Julio RIVERA, Petitioner, v. DEAUVILLE HOTEL, EMPLOYERS SERVICE CORPORATION and the Florida Industrial Relations Commission, Respondents.

No. 43065.

Supreme Court of Florida.

May 2, 1973.

Richard A. Sicking, Kaplan, Dorsey, Sicking, Hessen & Rodenberg, P.A., Miami, for petitioner.

John G. Tomlinson, Jr., Williams & Tomlinson, Coral Gables, and Kenneth H. Hart, Jr., Tallahassee, Florida Industrial Relations Commission, for respondents.

CARLTON, Chief Justice.

On petition for writ of certiorari, we review an order of the Industrial Relations Commission which reversed a Judge of Industrial Claims award of an attorney's fee to petitioner-claimant Rivera. We affirm the Commission order.

The basis for the fee award was the recovery of certain transportation expenses totalling $90. When petitioner's compensation claim was heard, the Compensation Order of the Judge of Industrial Claims denied an award for these expenses and the Commission affirmed the order. While the case was then pending before this Court on petition for writ of certiorari, the employer paid those expenses pursuant to an agreement with the claimant. The claimant, in accordance with the agreement, then abandoned any claim to these expenses and withdrew that issue, as moot, from this Court's consideration. After considering the other issues raised in claimant's original petition, we denied issuance of a writ of certiorari and denied a petition for an attorney's fee. No petition for rehearing was filed.
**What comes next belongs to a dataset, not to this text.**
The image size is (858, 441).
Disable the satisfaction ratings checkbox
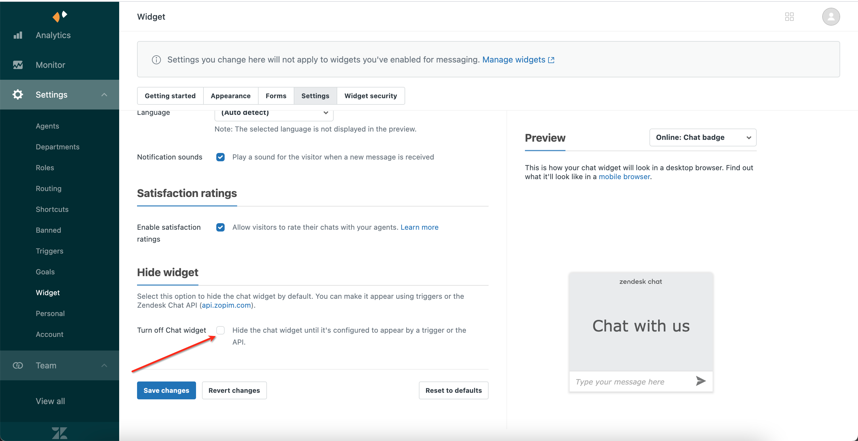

Claimant then petitioned the Judge of Industrial Claims for a modification of the Compensation Order, requesting additional attorney's fee for services rendered in obtaining *266 the additional $90 transportation expenses. The Judge held that the attorney was entitled to a fee for obtaining this benefit; he found that the services necessary to obtain the benefit were the handling of the appeal before the Commission and the certiorari proceeding before this Court; and he awarded a fee of $575, being the "usual fee" awarded for those services. The Commission reversed this award on the ground that a Judge of Industrial Claims has no jurisdiction to award fees for representation before the Commission or before this Court.

We agree with the Commission that there is no provision of our Workmen's Compensation Law, F.S. Chapter 440, F.S.A., which authorizes a Judge of Industrial Claims to award attorney fees for activities of counsel in representing a claimant before an appellate tribunal. An award of an attorney fee to any litigant is in derogation of the common law, and it is allowed only when provided for by contract or statute. Stone v. Jeffres, 208 So. 2d 827 (Fla. 1968). F.S. Section 440.34(1), F.S.A., does permit an award of attorney fees in connection with proceedings for review of any claim, award, or compensation order, but it allows only the reviewing court to make the award, in its discretion.

If petitioner felt that this Court was not aware of the benefits obtained for him by agreement while we had jurisdiction of his claim, he could have brought the fact more specifically to our attention a number of ways. He could also have petitioned for a rehearing after we denied his petition for writ of certiorari and petition for an attorney's fee.

We find no error in the Commission's reversal of the award made by the Judge of Industrial Claims in excess of his jurisdiction.